Targeting female flight for genetic control of mosquitoes

Aedes aegypti Act4 is a paralog of the Drosophila melanogaster indirect flight muscle actin gene Act88F. Act88F has been shown to be haploinsufficient for flight in both males and females (amorphic mutants are dominant). Whereas Act88F is expressed in indirect flight muscles of both males and females, expression of Act4 is substantially female-specific. We therefore used CRISPR/Cas9 and homology directed repair to examine the phenotype of Act4 mutants in two Culicine mosquitoes, Aedes aegypti and Culex quinquefasciatus. A screen for dominant female-flightless mutants in Cx. quinquefasciatus identified one such mutant associated with a six base pair deletion in the CxAct4 coding region. A similar screen in Ae. aegypti identified no dominant mutants. Disruption of the AeAct4 gene by homology-dependent insertion of a fluorescent protein marker cassette gave a recessive female-flightless phenotype in Ae. aegypti.
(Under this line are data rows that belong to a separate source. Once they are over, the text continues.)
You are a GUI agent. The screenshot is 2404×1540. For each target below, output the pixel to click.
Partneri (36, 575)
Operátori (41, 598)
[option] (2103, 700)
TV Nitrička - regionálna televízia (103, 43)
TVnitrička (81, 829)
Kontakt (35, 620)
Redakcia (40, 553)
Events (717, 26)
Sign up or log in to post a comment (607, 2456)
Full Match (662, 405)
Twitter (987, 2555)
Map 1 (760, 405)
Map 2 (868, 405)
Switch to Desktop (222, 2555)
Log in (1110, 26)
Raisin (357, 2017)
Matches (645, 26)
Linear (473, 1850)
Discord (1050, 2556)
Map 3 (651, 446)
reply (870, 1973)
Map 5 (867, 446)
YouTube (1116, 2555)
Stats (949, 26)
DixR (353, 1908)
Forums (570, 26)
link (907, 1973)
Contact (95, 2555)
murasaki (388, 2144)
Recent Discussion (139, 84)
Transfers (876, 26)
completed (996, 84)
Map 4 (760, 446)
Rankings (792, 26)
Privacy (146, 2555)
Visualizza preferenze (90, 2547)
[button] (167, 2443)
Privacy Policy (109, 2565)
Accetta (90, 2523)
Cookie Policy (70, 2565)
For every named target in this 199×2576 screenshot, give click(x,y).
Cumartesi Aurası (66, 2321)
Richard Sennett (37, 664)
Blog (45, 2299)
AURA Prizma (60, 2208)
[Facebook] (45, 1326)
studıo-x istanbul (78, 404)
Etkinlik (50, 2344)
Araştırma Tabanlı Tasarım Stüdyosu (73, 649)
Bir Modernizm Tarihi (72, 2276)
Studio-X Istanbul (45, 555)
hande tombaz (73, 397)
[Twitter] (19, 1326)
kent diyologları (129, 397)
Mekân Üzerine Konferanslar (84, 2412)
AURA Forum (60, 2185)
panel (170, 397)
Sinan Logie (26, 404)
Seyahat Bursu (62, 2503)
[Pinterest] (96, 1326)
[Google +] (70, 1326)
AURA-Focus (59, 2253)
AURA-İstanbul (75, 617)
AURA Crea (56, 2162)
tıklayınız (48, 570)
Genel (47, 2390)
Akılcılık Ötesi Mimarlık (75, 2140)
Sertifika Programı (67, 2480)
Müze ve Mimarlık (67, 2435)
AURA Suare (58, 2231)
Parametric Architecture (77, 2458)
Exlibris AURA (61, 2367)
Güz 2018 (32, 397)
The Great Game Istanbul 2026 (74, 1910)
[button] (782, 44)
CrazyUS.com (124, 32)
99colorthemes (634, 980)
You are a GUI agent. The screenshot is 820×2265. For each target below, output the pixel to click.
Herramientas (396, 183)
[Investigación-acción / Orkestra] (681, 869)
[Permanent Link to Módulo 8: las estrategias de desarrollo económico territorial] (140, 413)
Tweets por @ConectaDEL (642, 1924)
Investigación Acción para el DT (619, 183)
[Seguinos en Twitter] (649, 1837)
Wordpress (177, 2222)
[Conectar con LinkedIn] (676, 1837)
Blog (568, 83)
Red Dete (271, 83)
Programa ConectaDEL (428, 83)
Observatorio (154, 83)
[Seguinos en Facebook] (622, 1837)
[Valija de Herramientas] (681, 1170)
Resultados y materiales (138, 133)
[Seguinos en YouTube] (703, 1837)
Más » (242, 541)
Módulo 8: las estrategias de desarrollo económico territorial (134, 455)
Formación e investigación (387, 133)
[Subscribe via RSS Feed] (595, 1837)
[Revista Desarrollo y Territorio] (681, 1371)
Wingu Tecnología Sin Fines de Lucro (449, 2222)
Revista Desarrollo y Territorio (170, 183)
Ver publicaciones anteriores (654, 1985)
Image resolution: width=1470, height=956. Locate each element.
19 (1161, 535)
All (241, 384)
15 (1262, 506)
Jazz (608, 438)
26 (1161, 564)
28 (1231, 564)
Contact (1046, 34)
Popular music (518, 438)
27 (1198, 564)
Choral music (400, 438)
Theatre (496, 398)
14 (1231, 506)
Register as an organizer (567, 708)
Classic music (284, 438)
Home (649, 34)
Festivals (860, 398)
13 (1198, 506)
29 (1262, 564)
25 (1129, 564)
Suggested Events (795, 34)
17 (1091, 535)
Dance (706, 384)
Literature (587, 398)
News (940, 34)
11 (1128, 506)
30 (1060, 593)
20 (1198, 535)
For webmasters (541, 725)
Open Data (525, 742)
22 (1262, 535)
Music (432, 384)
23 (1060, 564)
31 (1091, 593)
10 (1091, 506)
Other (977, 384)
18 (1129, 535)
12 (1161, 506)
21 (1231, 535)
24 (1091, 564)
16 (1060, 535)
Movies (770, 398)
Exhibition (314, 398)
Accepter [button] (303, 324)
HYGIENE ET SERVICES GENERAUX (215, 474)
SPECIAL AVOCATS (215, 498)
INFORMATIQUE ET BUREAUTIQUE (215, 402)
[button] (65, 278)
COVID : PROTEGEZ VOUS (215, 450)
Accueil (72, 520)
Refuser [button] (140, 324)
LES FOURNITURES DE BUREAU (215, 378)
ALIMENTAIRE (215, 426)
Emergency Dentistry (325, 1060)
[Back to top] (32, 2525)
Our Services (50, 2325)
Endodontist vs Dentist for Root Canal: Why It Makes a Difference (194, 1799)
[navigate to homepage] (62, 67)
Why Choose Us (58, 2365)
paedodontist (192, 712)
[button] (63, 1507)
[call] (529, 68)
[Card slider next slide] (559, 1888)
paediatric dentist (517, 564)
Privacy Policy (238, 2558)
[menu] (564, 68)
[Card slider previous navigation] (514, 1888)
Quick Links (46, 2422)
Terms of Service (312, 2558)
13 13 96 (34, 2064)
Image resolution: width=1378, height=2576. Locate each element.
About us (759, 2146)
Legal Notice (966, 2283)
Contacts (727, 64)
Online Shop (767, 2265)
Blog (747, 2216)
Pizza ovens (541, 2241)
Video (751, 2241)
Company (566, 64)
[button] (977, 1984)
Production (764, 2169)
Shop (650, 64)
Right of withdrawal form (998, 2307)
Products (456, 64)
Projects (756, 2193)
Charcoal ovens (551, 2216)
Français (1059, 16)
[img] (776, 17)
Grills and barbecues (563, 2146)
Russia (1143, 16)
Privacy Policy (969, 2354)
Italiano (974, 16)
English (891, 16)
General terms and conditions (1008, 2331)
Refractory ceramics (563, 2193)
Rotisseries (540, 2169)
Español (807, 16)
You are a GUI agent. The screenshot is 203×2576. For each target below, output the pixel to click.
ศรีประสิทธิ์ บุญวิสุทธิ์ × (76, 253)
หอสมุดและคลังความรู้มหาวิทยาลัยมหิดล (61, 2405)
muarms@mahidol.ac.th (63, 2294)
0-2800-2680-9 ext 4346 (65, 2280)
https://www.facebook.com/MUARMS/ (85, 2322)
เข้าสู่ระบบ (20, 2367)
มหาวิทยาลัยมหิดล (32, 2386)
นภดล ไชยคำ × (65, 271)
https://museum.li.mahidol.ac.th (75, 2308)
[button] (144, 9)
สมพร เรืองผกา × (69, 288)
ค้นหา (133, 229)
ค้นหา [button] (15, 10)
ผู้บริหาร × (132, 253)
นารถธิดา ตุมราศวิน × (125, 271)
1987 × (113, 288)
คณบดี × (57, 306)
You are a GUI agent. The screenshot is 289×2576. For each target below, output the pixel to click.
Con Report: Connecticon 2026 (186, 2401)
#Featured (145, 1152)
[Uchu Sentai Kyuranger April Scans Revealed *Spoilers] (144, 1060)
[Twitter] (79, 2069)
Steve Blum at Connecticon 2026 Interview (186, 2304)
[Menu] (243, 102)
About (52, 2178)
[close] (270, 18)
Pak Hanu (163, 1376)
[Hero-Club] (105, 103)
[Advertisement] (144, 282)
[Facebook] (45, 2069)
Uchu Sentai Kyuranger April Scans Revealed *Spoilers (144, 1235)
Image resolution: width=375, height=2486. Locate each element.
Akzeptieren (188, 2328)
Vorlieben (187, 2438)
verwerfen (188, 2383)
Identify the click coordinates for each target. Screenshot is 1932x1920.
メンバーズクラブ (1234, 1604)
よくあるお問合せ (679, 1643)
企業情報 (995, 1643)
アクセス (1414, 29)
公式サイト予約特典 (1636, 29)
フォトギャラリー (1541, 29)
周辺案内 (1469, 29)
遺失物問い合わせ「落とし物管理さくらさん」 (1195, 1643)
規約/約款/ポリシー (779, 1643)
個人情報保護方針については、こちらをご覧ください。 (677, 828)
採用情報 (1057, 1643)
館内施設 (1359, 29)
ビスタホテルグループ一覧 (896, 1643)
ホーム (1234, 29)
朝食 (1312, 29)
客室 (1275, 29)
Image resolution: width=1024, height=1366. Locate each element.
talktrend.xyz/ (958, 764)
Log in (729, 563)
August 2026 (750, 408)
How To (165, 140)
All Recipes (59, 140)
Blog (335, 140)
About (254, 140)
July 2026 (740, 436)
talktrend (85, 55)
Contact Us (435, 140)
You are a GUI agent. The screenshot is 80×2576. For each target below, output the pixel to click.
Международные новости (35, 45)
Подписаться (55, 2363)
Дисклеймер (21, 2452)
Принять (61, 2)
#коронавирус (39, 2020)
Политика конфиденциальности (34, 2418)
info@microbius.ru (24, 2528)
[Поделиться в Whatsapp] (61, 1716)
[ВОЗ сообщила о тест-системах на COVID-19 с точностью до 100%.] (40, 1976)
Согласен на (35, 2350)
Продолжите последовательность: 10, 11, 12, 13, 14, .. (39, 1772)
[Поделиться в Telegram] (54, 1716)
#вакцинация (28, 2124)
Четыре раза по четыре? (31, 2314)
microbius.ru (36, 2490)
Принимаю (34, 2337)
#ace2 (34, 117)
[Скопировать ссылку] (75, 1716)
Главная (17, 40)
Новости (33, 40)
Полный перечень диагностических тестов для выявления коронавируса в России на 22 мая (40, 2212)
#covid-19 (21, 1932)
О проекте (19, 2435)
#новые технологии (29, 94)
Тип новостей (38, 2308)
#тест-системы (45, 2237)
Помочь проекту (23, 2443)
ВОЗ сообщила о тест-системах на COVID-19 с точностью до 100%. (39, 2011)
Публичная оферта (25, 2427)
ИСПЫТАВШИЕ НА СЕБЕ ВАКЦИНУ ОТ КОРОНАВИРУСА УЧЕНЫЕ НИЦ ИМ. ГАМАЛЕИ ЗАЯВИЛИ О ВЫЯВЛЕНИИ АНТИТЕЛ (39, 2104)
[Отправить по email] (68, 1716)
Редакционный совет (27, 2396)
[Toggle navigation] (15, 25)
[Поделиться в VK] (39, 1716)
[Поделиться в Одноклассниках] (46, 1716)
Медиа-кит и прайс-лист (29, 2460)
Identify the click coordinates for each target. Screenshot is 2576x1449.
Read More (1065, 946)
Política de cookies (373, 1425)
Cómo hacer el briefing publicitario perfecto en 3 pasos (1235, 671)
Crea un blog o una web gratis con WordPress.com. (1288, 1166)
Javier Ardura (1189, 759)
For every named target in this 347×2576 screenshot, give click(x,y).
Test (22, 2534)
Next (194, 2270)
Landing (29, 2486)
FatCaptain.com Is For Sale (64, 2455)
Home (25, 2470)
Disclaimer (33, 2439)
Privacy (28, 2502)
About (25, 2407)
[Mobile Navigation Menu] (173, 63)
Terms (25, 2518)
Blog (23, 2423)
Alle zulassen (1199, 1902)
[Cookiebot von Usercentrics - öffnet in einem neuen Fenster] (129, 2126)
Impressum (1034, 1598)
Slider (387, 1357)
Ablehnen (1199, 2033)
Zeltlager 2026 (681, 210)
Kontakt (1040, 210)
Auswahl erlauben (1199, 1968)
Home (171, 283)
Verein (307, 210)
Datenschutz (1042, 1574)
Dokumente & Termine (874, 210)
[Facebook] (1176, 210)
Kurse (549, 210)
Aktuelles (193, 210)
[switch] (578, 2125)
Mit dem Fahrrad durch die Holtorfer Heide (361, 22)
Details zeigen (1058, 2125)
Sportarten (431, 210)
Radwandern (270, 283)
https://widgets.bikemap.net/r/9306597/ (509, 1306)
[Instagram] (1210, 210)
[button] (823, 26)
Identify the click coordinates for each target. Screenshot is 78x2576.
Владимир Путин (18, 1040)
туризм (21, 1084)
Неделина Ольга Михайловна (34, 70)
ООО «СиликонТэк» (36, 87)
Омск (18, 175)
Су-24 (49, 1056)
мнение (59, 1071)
Reproducing the six-base deletion from Cx. quinquefasciatus in Ae. aegypti using oligo-directed mutagenesis generated dominant female-flightless mutants and identified additional dominant female-flightless mutants with other in-frame insertions or deletions. Our data indicate that loss of function mutations in the AeAct4 gene are recessive but that short in-frame deletions produce dominant-negative versions of the AeAct4 protein that interfere with flight muscle function. This makes Act4 an interesting candidate for genetic control methods, particularly population-suppression gene drives targeting female viability/fertility.